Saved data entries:
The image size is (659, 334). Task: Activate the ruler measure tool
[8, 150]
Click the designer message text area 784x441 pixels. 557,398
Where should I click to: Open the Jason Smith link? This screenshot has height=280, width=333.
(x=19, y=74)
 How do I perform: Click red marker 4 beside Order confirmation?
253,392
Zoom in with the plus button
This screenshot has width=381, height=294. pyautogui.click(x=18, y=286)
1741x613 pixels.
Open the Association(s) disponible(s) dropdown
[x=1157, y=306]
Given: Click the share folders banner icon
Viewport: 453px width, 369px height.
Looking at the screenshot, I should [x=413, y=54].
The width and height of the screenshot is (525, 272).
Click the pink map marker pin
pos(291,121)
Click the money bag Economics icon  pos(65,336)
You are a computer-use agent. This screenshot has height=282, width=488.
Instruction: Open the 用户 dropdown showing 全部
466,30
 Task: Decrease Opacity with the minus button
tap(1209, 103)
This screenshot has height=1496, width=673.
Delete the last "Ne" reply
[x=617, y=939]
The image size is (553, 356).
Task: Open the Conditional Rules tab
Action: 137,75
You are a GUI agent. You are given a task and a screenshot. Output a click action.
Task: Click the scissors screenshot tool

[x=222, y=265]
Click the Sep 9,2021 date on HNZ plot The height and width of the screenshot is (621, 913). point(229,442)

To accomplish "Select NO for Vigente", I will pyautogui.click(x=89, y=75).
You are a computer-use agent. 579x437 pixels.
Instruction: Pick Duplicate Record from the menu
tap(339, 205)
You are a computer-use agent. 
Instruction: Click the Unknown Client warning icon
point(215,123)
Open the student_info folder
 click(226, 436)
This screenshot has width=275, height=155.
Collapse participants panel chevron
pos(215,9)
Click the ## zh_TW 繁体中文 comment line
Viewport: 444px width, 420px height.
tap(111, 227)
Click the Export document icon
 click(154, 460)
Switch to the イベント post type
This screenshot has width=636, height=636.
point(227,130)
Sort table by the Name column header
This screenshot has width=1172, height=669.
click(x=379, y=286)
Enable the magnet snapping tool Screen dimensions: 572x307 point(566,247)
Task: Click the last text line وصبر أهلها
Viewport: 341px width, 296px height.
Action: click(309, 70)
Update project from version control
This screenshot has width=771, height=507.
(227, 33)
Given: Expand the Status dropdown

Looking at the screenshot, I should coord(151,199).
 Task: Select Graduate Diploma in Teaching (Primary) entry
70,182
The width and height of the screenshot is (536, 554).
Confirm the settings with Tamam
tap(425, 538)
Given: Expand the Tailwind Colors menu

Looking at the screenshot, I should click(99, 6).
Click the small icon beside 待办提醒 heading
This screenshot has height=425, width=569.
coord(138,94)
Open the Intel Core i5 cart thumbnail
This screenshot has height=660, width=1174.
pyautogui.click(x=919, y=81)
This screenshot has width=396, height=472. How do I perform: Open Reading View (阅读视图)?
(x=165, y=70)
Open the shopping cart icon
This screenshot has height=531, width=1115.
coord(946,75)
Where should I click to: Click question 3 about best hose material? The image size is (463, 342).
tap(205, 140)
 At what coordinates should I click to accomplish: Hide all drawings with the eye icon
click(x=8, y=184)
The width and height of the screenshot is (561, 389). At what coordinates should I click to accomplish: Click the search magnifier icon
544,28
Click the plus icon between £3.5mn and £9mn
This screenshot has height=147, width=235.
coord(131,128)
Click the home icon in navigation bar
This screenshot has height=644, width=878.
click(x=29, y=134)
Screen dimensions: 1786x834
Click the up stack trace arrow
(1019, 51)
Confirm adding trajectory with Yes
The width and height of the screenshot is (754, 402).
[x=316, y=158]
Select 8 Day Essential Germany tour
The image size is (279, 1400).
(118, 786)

> What you need to do
If a line of the entries contains "computer", it counts; say how many such lines there are and give only the number.

> Finished task
3